### Passage to read
Historical Tidbits of North Alabama

(During the War Between the States)

If anyone has information to contribute to this page, please contact Scott Willliams.
I will be adding tidbits continually to this page.

 

Domestic Terrorism by US Army on Southern Civilians (Men, Women and Children Held as Hostages)

Gen. Sherman ordered Gen. Wm. Sooy Smith to burn both towns of Florence and Tuscumbia, and deport it's inhabitants North of the Ohio River, if Gen. Forrest moved his forces into Tennessee.
 
"Send notice to Florence [Alabam] that if Forrest invades Tennessee from that direction, the town will be burned, and if it occurs you will remove the inhabitants north of the Ohio River, and burn the town and Tuscumbia, also"
---Gen. Wm. T. Sherman (Official Records Serial No. 75, p. 462)
 
"The Government of the United States has in North Alabama any and all rights they may choose to enforce in war, to take their lives, their homes, their lands, their everything... because war does exist there, and war is simply power unrestrained by constitution or compact...Next year their lands will be taken; for in war we can take them, and rightfully too; and in another year they may beg in vain for their lives." "...To the ...persistent secessionists, why, death is mercy, and the quicker he or she is disposed of the better."
---Gen. W. T. Sherman (Union Army)

Col. Roddey and Tuscumbia Citizens Give Kind Treatment to Yankee Prisoner

During Union General Dodge's invasion of Franklin County during the "Battle of Leighton",
Capt. Levi Utt, a Kansas Jayhawker of the 7th Kansas Cavalry was severely wounded. A shell had tore his left leg at the ankle.  When General Dodge's army retreated, Capt. Utt had to be left behind at a Tuscumbia hotel and suffer the consequences at the hands of the enemy. Instead, Utt received kindness from Mrs. Inman, landlady of the hotel and "pretty girls" of town brought him strawberries and cream." Col. Roddey "saw to it the man was left undisturbed; and when Utt was strong enough to travel, Roddey paroled him and sent him to the Union lines at Corinth with an escort to protect him from guerillas."  Capt. Utt later showed his appreciation to the girls of Tuscumbia, by getting approval from Gen. Dodge, "to grant several of passes through the lines at Corinth so that they could buy "the various articles dear to the female heart" which were no longer obtainable in the Confederacy." Unfortunately this small kind act did not matter to much as Gen. Dodge's route from Town Creek to Tuscumbia left a path of destruction and hundreds of residents homeless, thanks to the pillage committed by his command.

Confederate and Unionist  Families of Franklin County Suffered Alike

Union troops coming from Town Creek to Tuscumbia were reported to have "burned all the corn and most of the houses. We found the country beyond Tuscumbia about the best and richest I ever saw and left it nothing but a wilderness with nothing scarcely but the chimneys left to show where once had been the habitations of man." This was after the Tenth Missouri, Seventh Kansas, Fifteenth Illinois and First Alabama Cavalry "did themselves credit" with "excellant" fighting, driving "the enemy, no matter what their forces."
"By the end of the war, all of the...population that could get away had 'refugeed' farther south."... "Roddey
'the Defender of North Alabama' and the other Confederate commanders did their best to hold down such terrorists (pro-Yankee Unionist) and to check Federal depredations, but their forces were generally too small to be of much avail" in the long run. By the end of the war, "Tuscumbia was all but destroyed."

### Problem 1
Put the lines of the records into a JSON list of strings, one string per line and no blank lines. Begin at the line that has "Given: Select the #EAT hashtag", continue through the last line of the records, and leave the pictures out.
The text and the records have nothing to do with each other.

### Exercise input
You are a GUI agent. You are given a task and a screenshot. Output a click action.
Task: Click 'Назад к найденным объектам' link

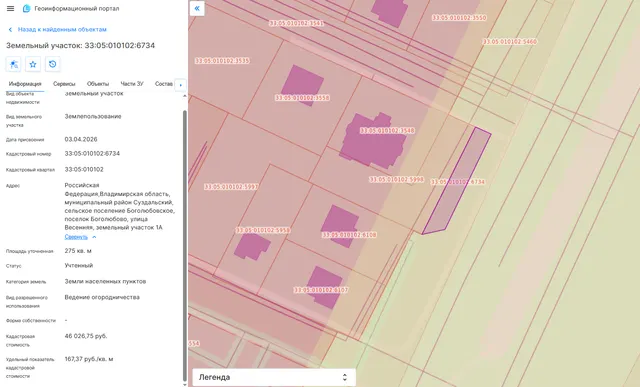[62, 29]
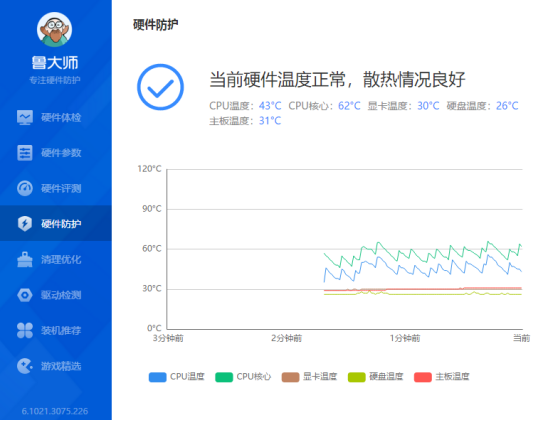Click the blue checkmark status circle
This screenshot has height=421, width=548.
pos(160,87)
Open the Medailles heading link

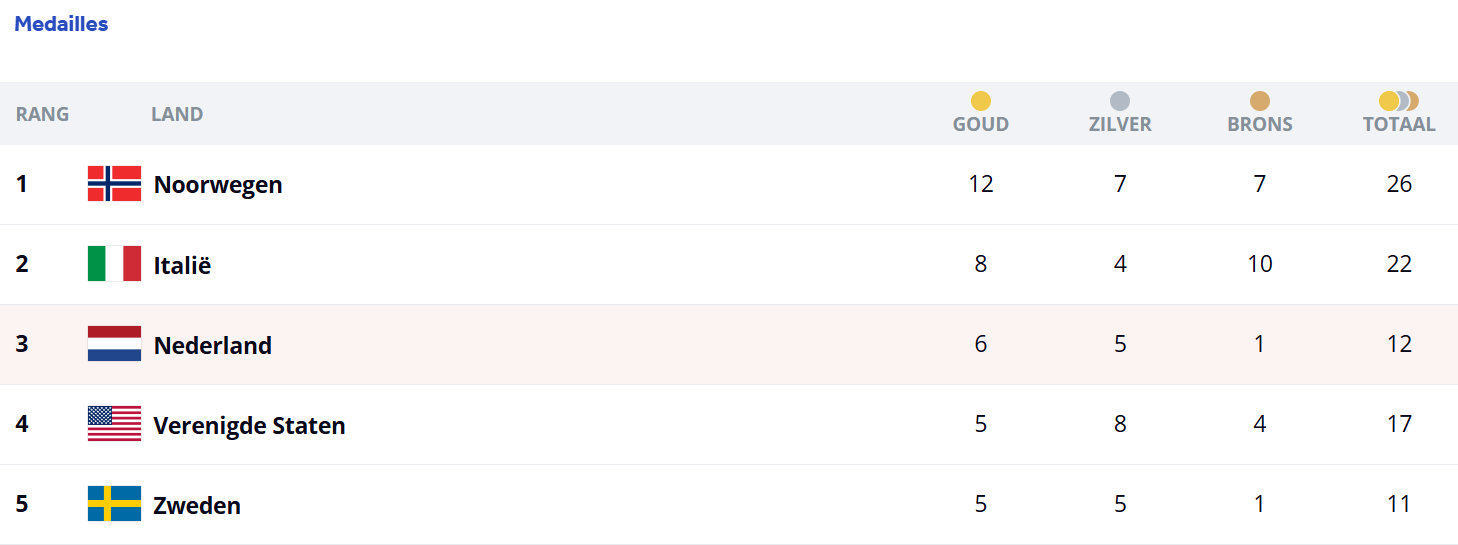[61, 24]
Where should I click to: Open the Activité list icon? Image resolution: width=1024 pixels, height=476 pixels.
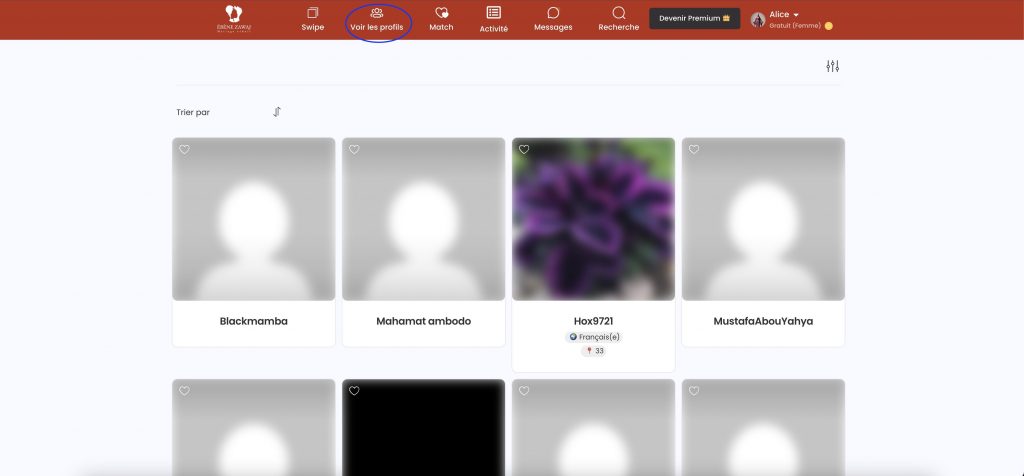pos(494,12)

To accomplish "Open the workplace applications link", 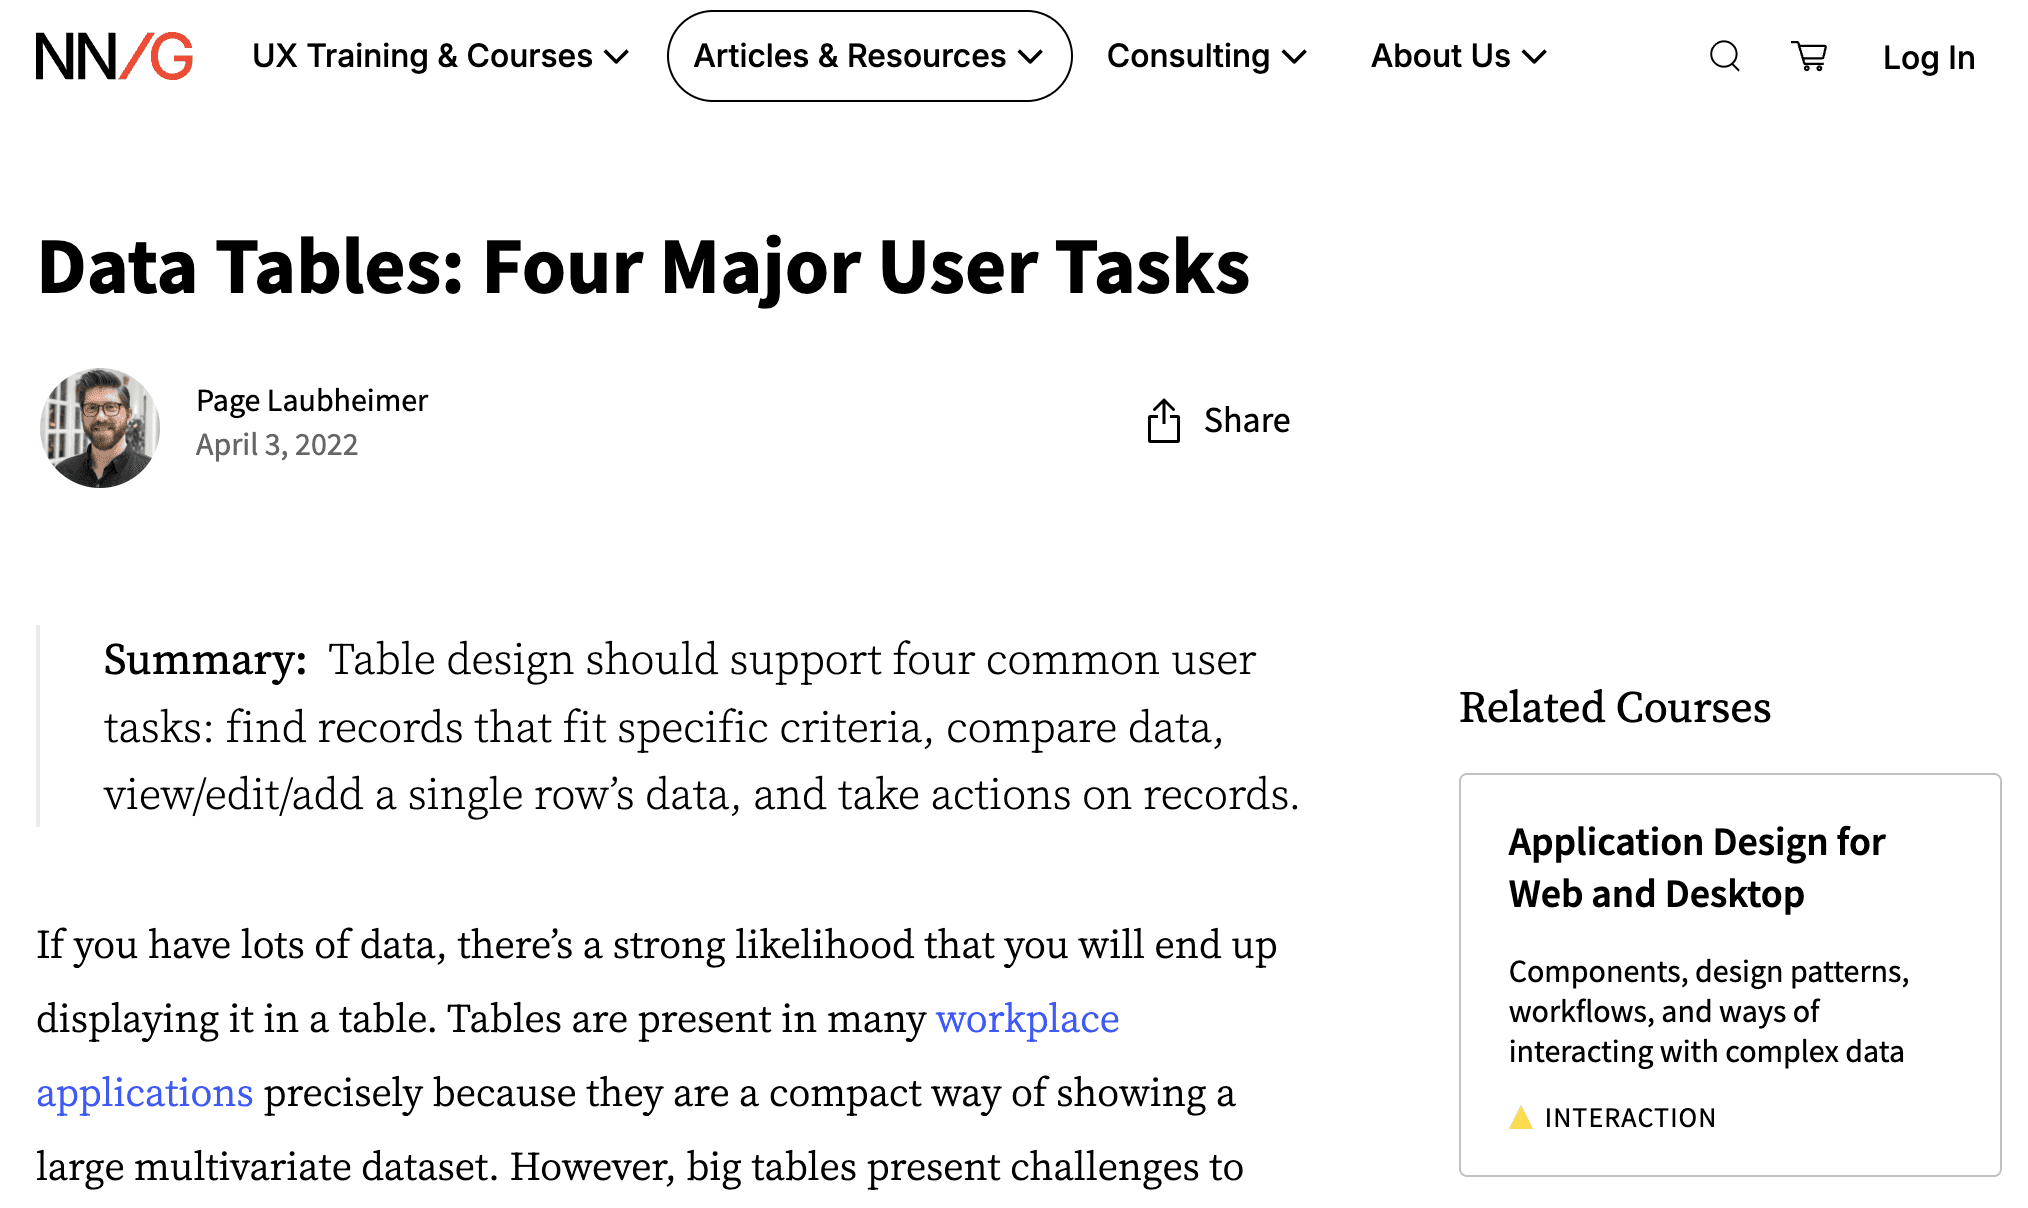I will click(1027, 1019).
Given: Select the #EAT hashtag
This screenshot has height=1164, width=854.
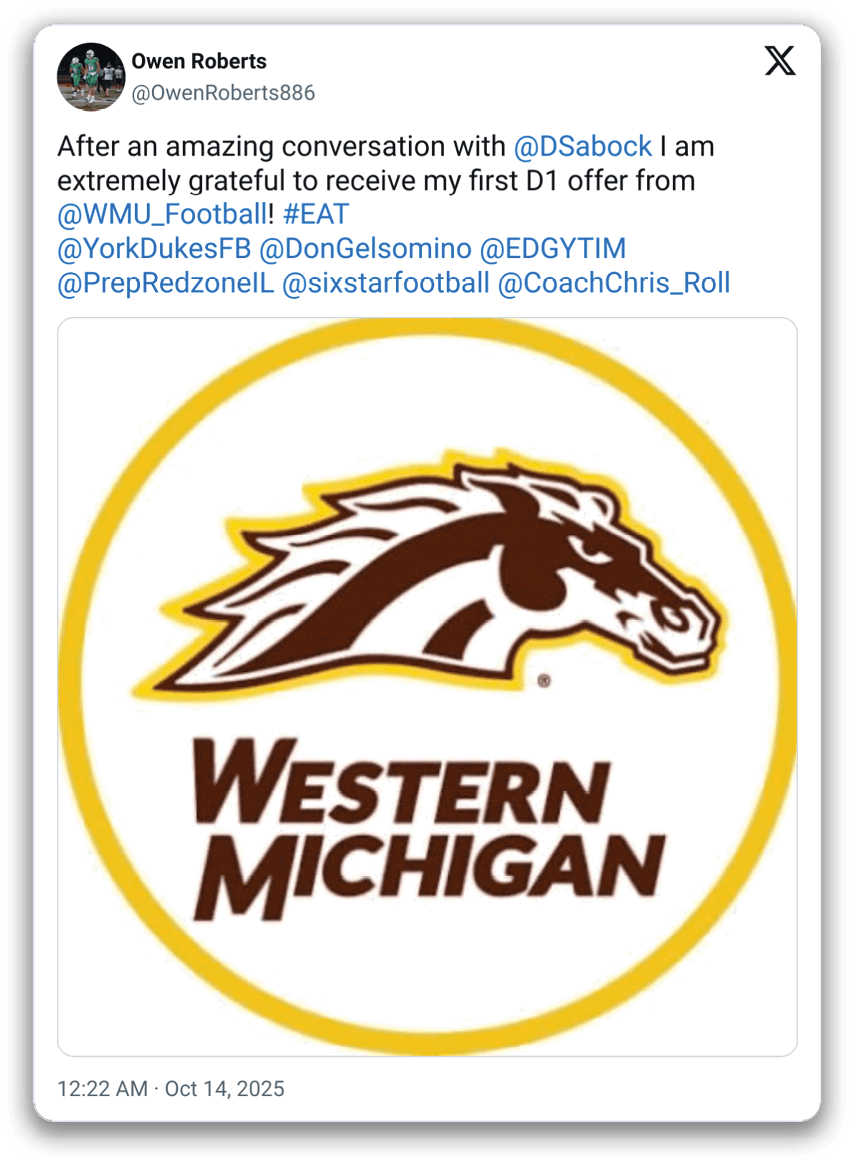Looking at the screenshot, I should [315, 215].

### Problem 2
According to the North Alabama history page, who was the landlady of the Tuscumbia hotel where Capt. Levi Utt was left behind?

### Task result 1
[
  "Given: Select the #EAT hashtag",
  "This screenshot has height=1164, width=854.",
  "Looking at the screenshot, I should [315, 215]."
]

### Task result 2
Mrs. Inman